Collected data entries
========================

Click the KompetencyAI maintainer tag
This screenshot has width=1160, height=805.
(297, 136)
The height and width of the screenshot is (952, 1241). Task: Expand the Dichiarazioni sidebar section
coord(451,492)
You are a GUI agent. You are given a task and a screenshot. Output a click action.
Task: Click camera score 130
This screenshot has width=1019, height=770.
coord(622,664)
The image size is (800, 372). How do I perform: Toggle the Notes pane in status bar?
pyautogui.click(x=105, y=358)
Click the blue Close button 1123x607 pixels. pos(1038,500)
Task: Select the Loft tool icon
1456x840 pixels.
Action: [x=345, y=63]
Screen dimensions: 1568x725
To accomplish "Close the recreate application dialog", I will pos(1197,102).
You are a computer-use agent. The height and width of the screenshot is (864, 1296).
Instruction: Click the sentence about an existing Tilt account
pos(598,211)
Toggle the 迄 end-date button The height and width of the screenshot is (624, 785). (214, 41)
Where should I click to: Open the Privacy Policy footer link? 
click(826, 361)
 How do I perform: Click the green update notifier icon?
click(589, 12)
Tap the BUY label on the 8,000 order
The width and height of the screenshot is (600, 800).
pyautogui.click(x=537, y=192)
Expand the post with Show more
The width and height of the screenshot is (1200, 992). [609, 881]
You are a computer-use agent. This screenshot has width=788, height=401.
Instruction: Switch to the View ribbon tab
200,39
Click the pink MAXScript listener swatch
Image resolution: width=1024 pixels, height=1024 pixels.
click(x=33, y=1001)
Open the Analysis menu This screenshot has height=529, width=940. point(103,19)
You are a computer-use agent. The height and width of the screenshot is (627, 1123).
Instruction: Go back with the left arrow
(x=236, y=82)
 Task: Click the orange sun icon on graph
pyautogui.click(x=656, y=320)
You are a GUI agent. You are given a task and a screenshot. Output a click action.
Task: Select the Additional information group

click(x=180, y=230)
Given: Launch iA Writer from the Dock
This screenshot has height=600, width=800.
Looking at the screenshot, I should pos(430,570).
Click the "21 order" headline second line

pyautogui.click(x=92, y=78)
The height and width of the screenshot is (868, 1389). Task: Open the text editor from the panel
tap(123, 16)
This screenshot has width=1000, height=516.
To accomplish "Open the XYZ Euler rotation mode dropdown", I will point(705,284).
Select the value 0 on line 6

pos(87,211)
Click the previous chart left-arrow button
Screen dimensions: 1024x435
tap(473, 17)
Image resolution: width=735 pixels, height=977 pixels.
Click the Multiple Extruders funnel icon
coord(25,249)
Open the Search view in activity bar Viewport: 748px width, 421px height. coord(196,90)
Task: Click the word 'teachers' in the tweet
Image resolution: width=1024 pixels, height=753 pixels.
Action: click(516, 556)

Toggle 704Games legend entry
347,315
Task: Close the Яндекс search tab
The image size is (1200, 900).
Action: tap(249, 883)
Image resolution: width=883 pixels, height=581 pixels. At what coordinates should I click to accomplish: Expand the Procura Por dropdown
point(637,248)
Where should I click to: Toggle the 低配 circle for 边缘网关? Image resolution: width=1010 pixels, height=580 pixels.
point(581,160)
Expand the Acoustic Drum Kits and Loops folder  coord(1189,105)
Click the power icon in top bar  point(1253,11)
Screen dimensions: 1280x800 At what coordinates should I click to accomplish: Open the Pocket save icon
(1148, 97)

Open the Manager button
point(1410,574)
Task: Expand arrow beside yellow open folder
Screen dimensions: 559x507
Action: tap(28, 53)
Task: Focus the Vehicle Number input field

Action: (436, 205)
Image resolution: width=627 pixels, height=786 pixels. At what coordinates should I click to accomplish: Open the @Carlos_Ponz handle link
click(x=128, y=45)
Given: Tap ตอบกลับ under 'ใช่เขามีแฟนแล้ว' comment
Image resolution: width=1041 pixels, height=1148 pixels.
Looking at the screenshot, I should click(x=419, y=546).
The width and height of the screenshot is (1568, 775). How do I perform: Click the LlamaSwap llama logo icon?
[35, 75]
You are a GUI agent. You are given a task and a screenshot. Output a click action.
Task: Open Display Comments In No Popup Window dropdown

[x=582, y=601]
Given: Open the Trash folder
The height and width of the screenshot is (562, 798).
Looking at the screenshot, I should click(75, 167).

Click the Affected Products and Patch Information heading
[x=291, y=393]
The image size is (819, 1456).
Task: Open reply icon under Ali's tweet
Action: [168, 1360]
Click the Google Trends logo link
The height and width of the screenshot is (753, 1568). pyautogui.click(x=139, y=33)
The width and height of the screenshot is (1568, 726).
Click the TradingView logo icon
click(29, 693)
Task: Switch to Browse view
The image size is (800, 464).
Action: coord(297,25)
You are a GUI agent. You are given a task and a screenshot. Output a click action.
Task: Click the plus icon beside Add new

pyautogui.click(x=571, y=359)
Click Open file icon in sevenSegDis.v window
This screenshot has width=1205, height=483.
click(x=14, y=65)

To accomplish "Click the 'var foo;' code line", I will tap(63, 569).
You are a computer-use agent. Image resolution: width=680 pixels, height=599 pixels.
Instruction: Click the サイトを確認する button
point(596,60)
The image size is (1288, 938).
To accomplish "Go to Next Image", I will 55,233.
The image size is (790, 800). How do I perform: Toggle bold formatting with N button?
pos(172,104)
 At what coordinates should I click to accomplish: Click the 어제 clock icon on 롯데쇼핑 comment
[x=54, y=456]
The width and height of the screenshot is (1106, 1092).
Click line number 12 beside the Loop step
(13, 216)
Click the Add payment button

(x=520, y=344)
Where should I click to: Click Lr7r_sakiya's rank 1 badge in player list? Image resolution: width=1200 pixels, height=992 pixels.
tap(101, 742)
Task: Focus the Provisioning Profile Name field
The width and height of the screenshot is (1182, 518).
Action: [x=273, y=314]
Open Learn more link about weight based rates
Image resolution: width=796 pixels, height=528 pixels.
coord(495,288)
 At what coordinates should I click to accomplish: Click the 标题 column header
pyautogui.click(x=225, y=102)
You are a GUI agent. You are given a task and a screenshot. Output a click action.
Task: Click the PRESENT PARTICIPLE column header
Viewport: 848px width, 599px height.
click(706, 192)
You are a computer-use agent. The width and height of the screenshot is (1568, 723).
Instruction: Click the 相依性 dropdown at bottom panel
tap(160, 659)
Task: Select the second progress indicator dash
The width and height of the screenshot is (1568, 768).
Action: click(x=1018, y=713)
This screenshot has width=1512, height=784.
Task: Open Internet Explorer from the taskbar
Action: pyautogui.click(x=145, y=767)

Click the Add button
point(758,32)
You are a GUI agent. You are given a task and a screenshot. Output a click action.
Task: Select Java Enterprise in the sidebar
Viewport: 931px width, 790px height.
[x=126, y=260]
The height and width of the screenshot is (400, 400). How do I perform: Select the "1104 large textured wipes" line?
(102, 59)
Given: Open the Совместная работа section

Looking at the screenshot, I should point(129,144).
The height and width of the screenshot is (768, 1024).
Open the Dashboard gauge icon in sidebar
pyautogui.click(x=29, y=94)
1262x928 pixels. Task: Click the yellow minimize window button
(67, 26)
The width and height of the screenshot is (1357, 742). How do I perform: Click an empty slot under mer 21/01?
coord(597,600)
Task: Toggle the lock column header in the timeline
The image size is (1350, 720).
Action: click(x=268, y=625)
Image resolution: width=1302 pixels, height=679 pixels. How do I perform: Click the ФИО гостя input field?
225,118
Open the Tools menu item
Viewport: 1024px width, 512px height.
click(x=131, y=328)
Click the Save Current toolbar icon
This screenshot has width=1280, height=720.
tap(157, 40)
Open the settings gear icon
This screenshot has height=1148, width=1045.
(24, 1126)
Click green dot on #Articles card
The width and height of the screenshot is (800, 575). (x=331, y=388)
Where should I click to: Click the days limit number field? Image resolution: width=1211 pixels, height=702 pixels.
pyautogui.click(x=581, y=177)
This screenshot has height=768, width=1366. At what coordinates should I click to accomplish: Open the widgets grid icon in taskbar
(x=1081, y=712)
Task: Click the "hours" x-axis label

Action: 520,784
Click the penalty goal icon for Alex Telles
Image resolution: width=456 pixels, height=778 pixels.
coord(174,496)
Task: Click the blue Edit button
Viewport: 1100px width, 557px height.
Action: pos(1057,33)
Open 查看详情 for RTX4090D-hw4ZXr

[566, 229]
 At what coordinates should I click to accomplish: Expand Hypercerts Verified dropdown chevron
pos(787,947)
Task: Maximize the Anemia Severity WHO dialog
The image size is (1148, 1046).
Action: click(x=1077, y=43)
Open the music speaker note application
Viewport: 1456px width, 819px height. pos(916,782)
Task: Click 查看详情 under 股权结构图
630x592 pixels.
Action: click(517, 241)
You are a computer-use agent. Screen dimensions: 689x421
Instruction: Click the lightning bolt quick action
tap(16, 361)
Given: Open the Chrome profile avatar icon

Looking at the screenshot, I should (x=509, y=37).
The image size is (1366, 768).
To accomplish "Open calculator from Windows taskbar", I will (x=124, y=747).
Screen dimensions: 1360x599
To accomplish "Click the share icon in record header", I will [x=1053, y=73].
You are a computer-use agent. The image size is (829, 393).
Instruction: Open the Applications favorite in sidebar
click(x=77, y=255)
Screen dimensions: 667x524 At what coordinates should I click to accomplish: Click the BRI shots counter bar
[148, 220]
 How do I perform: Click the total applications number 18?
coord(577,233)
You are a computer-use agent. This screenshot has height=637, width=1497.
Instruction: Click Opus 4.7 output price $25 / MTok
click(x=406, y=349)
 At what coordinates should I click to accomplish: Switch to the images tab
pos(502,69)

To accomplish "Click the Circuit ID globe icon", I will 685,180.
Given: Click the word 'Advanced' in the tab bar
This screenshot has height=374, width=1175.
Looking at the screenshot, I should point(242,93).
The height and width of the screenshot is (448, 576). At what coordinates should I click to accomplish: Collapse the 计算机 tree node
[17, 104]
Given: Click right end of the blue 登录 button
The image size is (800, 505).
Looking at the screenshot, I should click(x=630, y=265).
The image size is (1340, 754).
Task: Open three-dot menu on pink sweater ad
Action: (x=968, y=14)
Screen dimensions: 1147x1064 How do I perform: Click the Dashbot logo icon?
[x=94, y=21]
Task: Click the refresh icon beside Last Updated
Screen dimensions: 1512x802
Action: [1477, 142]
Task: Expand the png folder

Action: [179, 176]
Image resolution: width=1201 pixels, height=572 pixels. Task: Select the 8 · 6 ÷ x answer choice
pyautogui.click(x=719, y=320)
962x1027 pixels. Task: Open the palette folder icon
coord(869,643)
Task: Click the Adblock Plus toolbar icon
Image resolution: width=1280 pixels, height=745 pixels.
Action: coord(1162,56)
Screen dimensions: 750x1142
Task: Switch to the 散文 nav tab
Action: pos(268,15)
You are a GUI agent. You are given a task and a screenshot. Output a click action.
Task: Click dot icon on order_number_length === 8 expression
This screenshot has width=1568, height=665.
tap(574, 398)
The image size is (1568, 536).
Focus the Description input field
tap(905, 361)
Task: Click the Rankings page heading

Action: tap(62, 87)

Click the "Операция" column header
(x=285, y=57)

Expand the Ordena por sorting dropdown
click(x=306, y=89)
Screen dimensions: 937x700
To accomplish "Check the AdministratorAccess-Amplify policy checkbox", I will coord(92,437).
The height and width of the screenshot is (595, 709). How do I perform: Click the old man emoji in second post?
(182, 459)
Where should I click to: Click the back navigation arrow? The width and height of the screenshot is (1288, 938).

========================

→ **Action item**
Copy verbatim the span of lines that begins with the line holding "Focus the Description input field" and ends at the last line of the records.

→ **Result**
Focus the Description input field
tap(905, 361)
Task: Click the Rankings page heading

Action: tap(62, 87)

Click the "Операция" column header
(x=285, y=57)

Expand the Ordena por sorting dropdown
click(x=306, y=89)
Screen dimensions: 937x700
To accomplish "Check the AdministratorAccess-Amplify policy checkbox", I will coord(92,437).
The height and width of the screenshot is (595, 709). How do I perform: Click the old man emoji in second post?
(182, 459)
Where should I click to: Click the back navigation arrow? The width and height of the screenshot is (1288, 938).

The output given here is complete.